British firm scores with cybersecurity breakthrough
A British firm could be set to net billions of pounds after making a major breakthrough in cybersecurity.
Scientists at Scentrics, working with University College London, say they can guarantee total privacy for emails and text messages.
It also means that for the first time laptop and smartphone users will be able to connect to wifi hotspots on the move without worrying about hackers. Only the security services would be able to gain access to the messages, if they needed to.
The Scentrics application can be embedded into a mobile handset or computer device, enabling the user to obtain “one-click privacy” at the press of a button. Or it can be downloaded as an app, so the sender can pay a small fee for security every time, for instance, they send an image of family or friends over the internet.
Despite the discovery having been made, tested and developed in the UK, ownership is likely to travel abroad. Scentrics, an algorithm research company which is backed by investors such as Vitol’s boss Ian Taylor and David Svendsen, the former head of Microsoft Europe, is attracting enormous interest from giant tech companies in the US and Japan. The company is headed by a computer scientist and mathematician, Paran Chandrasekaran, who used to be technology counsellor to the Prince of Wales’ Business Advisory Board.
“In terms of British Intellectual Property [IP], it is only dwarfed by the invention of the world wide web itself,” said Mr Chandrasekaran. “The internet was born without this in its DNA and we’ve done it.”
He explained: “What we’ve done is to patent the IP for a standards-based, fully automatic, cryptographic key management and distribution protocol for UMTS and TCP/IP.”
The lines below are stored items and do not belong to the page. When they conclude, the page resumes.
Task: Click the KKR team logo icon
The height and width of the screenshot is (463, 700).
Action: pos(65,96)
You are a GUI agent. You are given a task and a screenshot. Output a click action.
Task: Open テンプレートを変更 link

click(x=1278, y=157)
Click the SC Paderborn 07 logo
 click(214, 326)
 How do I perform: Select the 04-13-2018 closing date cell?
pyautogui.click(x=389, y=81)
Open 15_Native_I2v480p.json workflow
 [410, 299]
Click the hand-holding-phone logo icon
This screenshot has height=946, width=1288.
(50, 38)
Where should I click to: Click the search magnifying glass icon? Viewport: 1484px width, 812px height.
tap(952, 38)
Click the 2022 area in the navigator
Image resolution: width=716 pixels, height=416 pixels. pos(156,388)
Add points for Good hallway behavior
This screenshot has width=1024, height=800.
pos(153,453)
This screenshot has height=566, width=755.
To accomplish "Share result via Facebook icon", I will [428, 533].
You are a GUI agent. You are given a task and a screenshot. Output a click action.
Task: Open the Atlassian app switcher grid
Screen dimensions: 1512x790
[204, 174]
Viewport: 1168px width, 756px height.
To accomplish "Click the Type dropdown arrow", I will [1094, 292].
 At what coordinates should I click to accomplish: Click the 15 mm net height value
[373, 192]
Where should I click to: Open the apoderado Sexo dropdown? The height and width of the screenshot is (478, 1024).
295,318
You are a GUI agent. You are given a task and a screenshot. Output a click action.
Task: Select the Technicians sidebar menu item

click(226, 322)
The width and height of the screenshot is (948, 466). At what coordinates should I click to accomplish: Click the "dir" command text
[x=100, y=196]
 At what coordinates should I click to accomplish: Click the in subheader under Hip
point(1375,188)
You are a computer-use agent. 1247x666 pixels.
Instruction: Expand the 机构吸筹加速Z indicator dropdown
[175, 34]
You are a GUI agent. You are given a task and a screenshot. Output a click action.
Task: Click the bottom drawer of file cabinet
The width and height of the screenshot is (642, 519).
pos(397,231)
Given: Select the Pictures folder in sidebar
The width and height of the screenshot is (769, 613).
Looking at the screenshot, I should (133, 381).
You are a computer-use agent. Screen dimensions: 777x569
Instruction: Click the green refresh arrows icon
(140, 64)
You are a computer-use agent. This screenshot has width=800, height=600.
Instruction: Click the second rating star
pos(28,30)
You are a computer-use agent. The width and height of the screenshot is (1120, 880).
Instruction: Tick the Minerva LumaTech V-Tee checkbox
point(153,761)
In layman’s terms, the company and UCL have found a way of defeating what cryptologists call “the man-in-the-middle attack” or MITM – the ability of someone to hack and intercept an electronic message.
Until now, said Mr Chandrasekaran and Professor Anthony Finkelstein, dean of the faculty of engineering sciences at UCL, there has been no foolproof way of blocking a third person from gaining access to the electronic conversation. They say that is due to change. “If you possess a computing device you will possess Scentrics’ solution for key management,” said Mr Chandrasekaran.
Earlier this year, another company which had been working closely with UCL, the artificial intelligence start-up DeepMind, was sold to Google for £400m. Scentrics looks set to be worth a lot more.